Industry Collaborations Advance Automation Processes
Automation companies such as Aeva, SICK, FAST Technologies, NVIDIA, and AWS have entered various partnerships to advance industrial automation.
Aeva Technologies, Inc., SICK AG, FAST Technologies, NVIDIA Corporation, and Amazon Web Services (AWS) have announced their entry into respective developmental partnerships, advancing industrial sensor technologies, software and hardware deployment, and evolving industrial automation. This article will provide an overview of these innovative, future-focused collaborations, highlighting key features of industry-leading manufacturing technologies.

Companies, including NVIDIA and AWS, are forging strong partnerships around innovative collaborations to evolve the industrial automation landscape. Image used courtesy of NVIDIA
FAST Technologies
FAST Technologies announced its plans to scale up the Bloc Blinds (BB) production process through the integration of its robotics, automation, and software technologies and solutions. The multimillion-pound project will be delivered at BB’s U.S. production site, which will eventually operate with the capability of turning around customer orders in 24 hours to keep up with demand.
FAST’s Dreamaker system will be incorporated into BB’s operations—an innovative manufacturing technology intended to improve production processes' accuracy, effectiveness, and scalability. Modern technologies like robotics, AI, and real-time data analytics are integrated into this system to maximize customization and automate monotonous activities.
By automating repetitive processes, the Dreamaker platform promotes employee empowerment by freeing staff members to concentrate on higher-value work. Furthermore, even in large-scale manufacturing settings, the system's flexibility guarantees smooth quality control, which helps minimize downtime and tackle issues like worker shortages and energy consumption issues.
Real-Time Data for Rapid Decision-Making
The foundations of seamlessly connected automated industrial systems rely on interoperability between hardware and software, intuitive and centralized operations management, and advanced sensing technology. Precision sensor technology makes the crucial connection between digital systems and physical operations possible, providing accurate real-time information.
Immediate data retrieval is necessary for improving control over processes and operational performance. Advanced sensor networks, frequently made possible by IoT connectivity, are used in modern industrial systems to increase responsiveness and assist predictive maintenance plans, which minimize downtime and maximize productivity. These sensors allow for quick, low-latency decision-making when paired with edge computing, offering prompt and robust responses in complex industrial environments.
Aeva and SICK
SICK has observed the growth and development of Aeva’s technology and seeks to incorporate its core FMCW (Frequency-Modulated Continuous Wave) technology—encompassing radar with a modulating signal that increases/decreases across a set frequency bandwidth—into its portfolio of high-performance, contact-free industrial sensors.
The FMCW technology includes the Aeva CoreVision sensor module and sophisticated signal processing algorithms. This module monitors velocity precisely down to micrometers per second and is designed to provide precise, long-range detection.

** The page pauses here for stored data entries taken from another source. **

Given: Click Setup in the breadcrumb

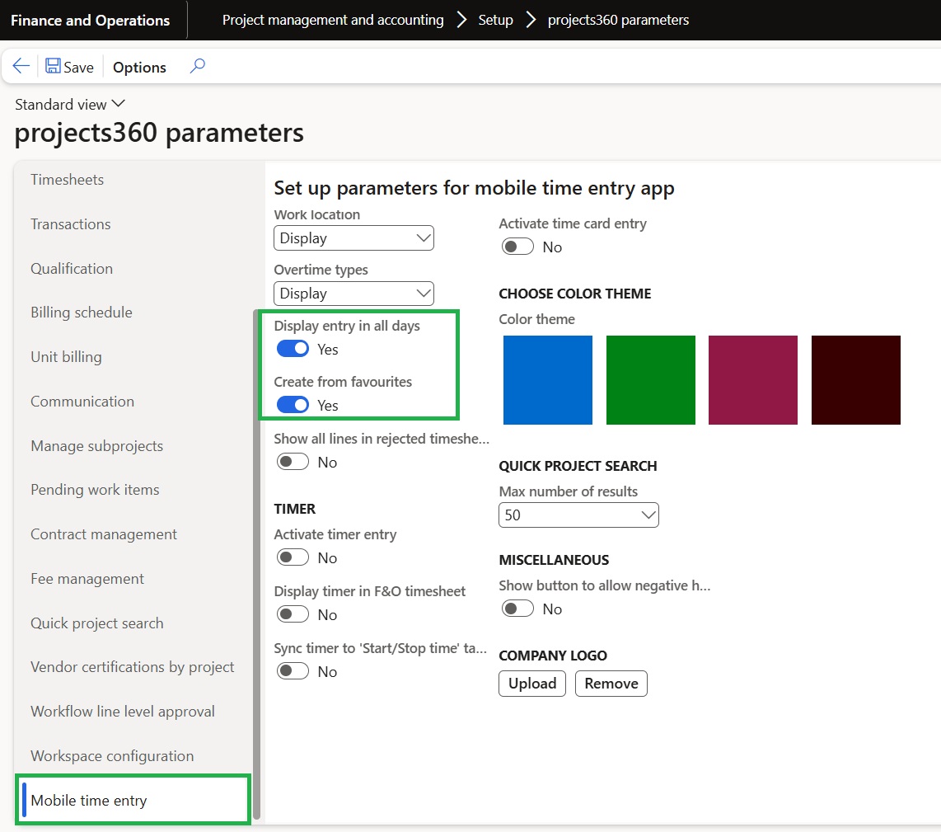Looking at the screenshot, I should 495,20.

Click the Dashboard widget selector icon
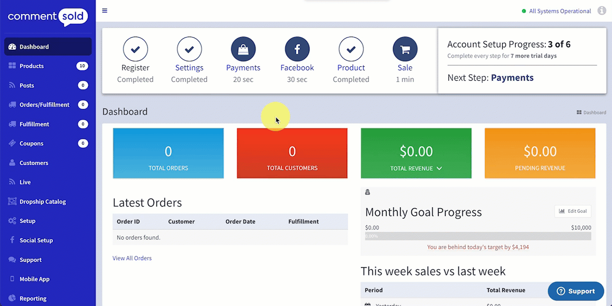click(578, 112)
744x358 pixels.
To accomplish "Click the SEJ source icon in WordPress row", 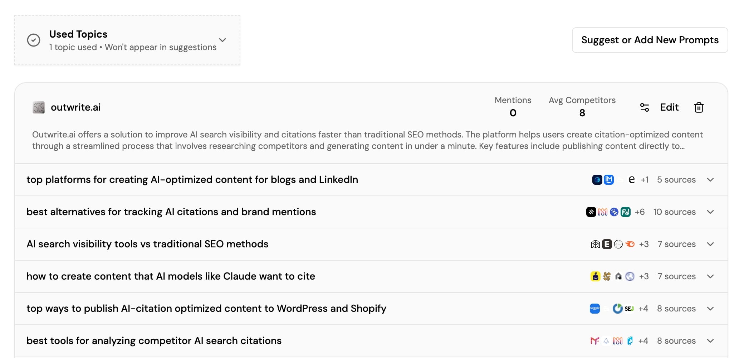I will click(x=629, y=309).
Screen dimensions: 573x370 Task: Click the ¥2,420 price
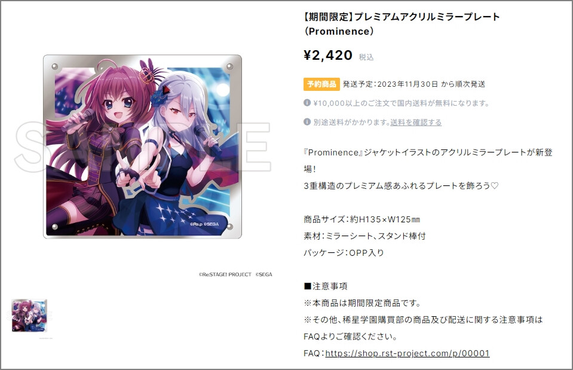(x=328, y=55)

The Aeva CoreVision Lidar-on-Chip Technology offers fully automated assembly and an in-built silicon photonics module and complies with stringent automotive standards. Video used courtesy of Aeva
Three standout features of the CoreVision module include
- Diverse Material Sensing, providing contact-free measurement spanning surfaces of differing texture, material, and hue.

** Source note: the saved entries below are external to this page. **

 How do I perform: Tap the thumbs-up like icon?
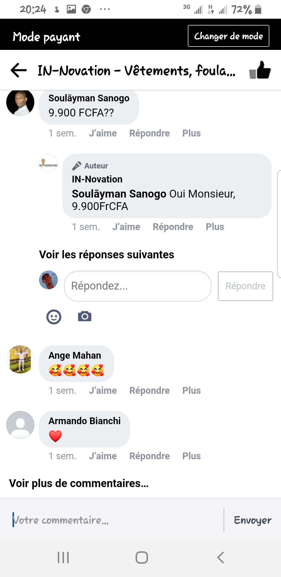[x=260, y=70]
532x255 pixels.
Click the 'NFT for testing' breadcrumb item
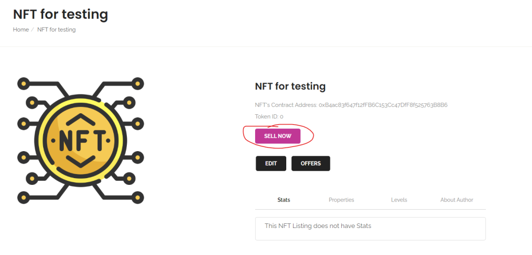tap(56, 30)
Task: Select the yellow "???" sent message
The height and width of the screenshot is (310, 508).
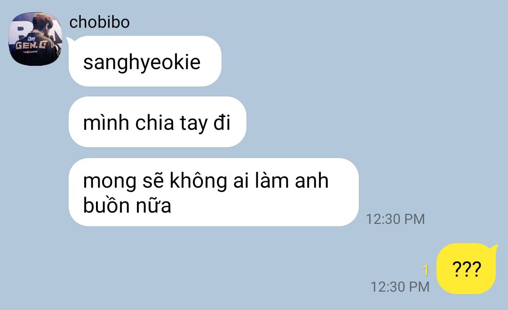Action: tap(466, 269)
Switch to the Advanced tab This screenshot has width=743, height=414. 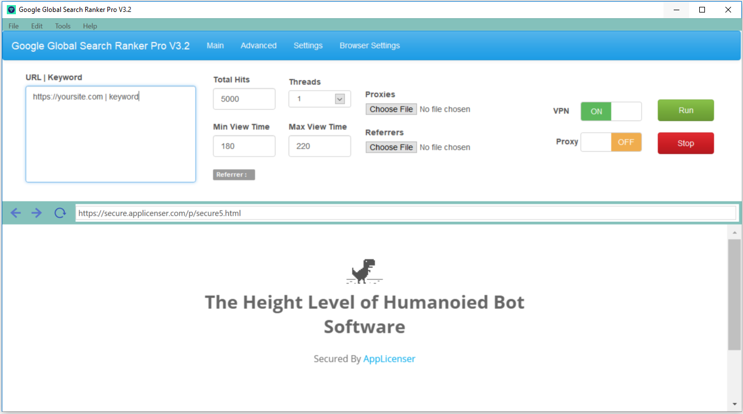[258, 45]
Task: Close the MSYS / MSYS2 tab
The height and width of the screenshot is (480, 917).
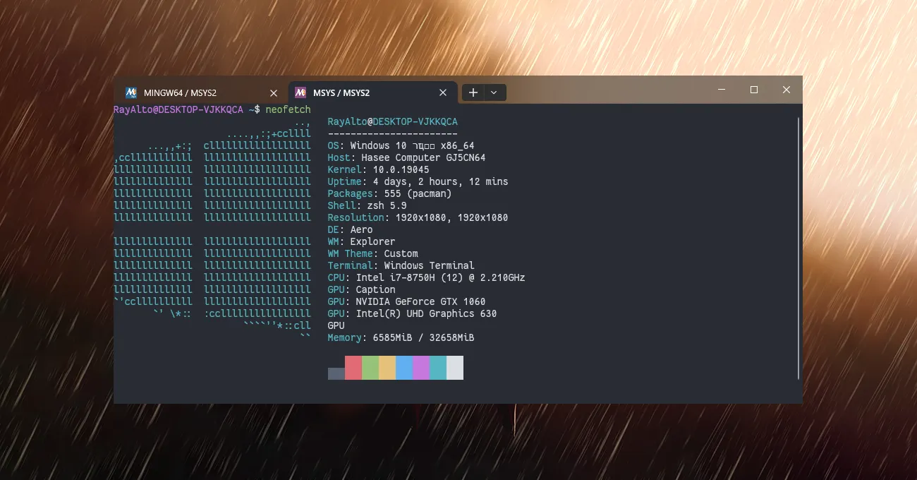Action: (x=443, y=92)
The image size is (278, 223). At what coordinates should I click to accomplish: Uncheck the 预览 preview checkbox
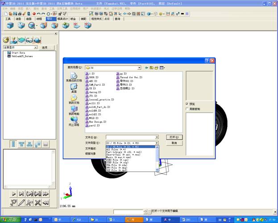[187, 104]
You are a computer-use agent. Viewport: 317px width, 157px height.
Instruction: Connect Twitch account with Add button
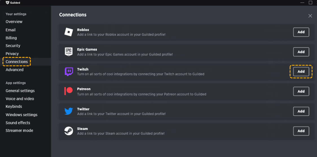click(x=301, y=72)
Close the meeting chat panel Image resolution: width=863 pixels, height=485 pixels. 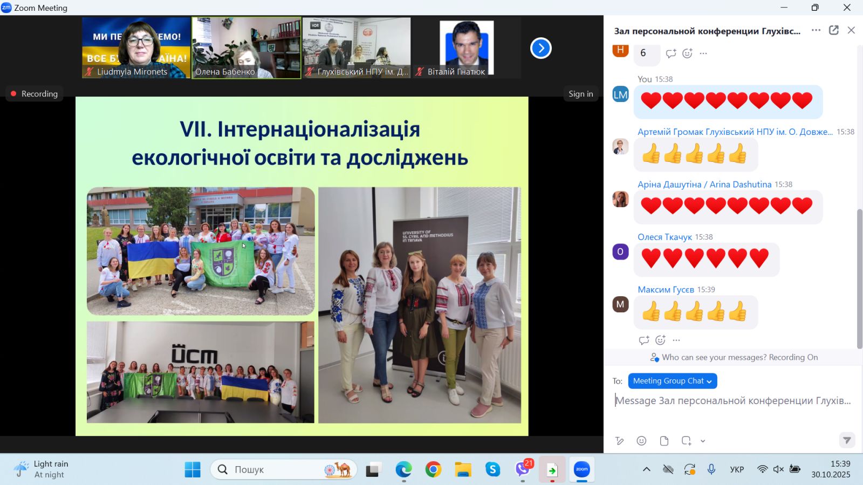(851, 30)
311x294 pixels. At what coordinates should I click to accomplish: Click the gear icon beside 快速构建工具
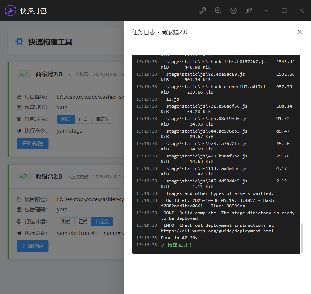coord(19,41)
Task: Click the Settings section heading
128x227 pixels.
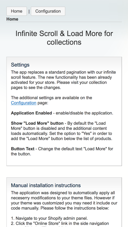Action: coord(20,65)
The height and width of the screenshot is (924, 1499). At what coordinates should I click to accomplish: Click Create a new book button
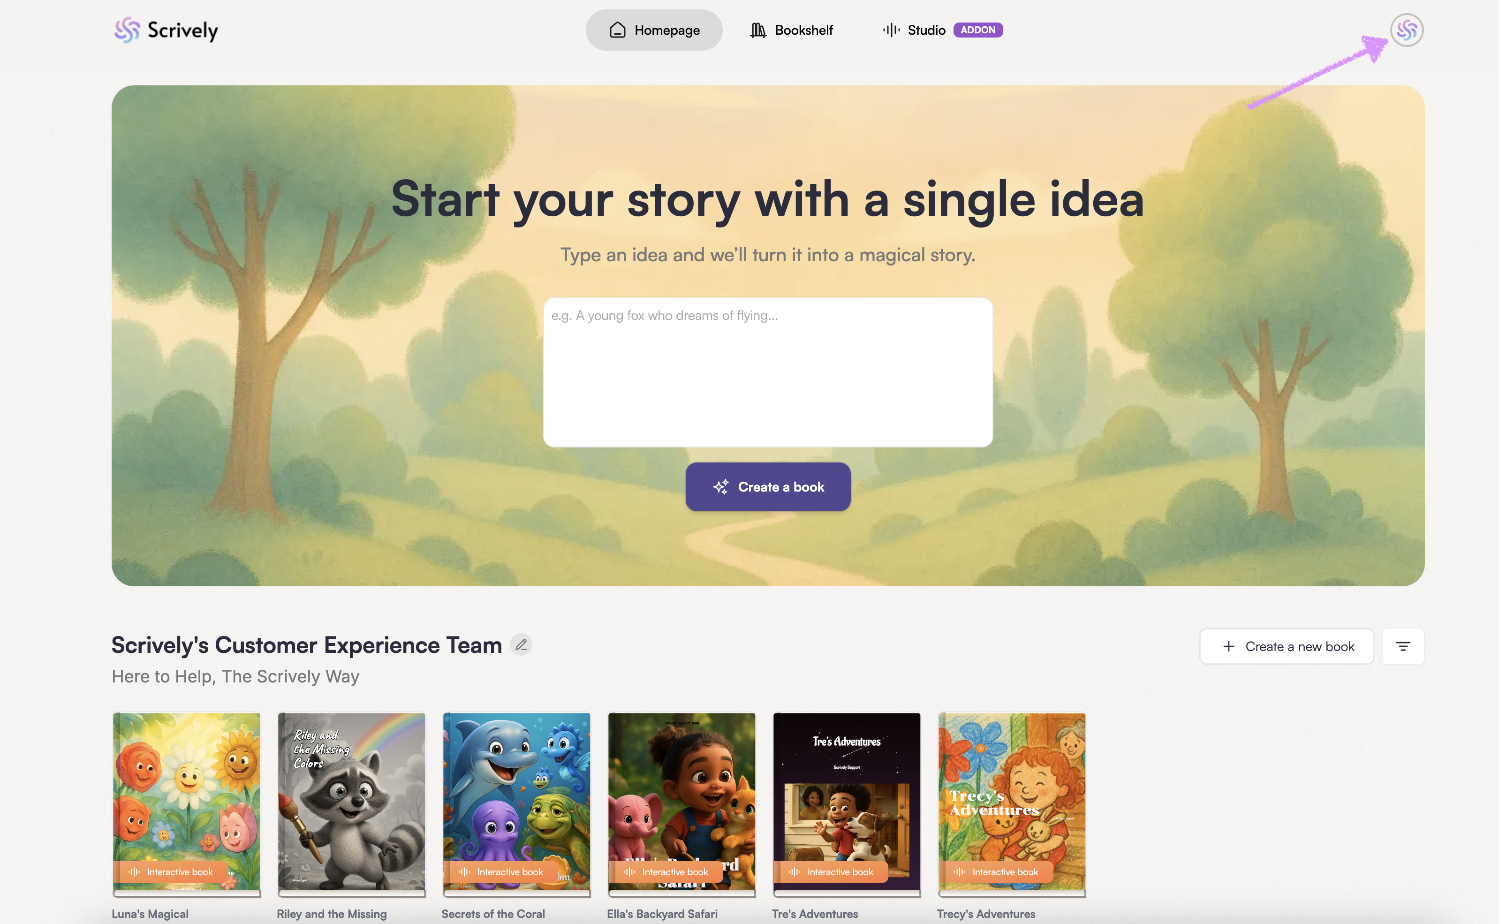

- Adaptable Range for short and long-distance detection.
- Adaptable Lighting for varying degrees of light exposure, catering to indoor and outdoor industrial settings.
The Aeva-SICK collaboration is set to advance and disrupt the sensor technology market.
NVIDIA and AWS
NVIDIA has improved the capabilities of its robotics simulation platform, Isaac Sim, by running it on NVIDIA L40S GPU-powered AWS EC2 G6e instances. These instances can be defined as a kind of cloud computing infrastructure that helps developers tackle demanding workloads. Developers may test and simulate AI-driven robots in true-to-life virtual environments thanks to these high-performance computer resources. Support for synthetic data production is one important breakthrough, where OpenUSD (Universal Scene Description) and NIM (Nucleus Interaction Microservices) speed up procedures like information enhancement and virtual scene construction.
The combination of AWS IoT and the NVIDIA IGX Orin and Jetson Orin platforms For scalable device administration, AI model deployment, and real-time edge processing, Greengrass provides control engineers with strong tools. Engineers may improve system responsiveness and accuracy by analyzing information directly at the edge and lowering latency, which is essential for industrial automation and robotics. While smart sensor integration facilitates sophisticated data analysis and maintenance planning, expandable fleet management streamlines updates and monitoring. Engineers might boost automation, decrease downtime, and enhance operations while eliminating less complicated equipment.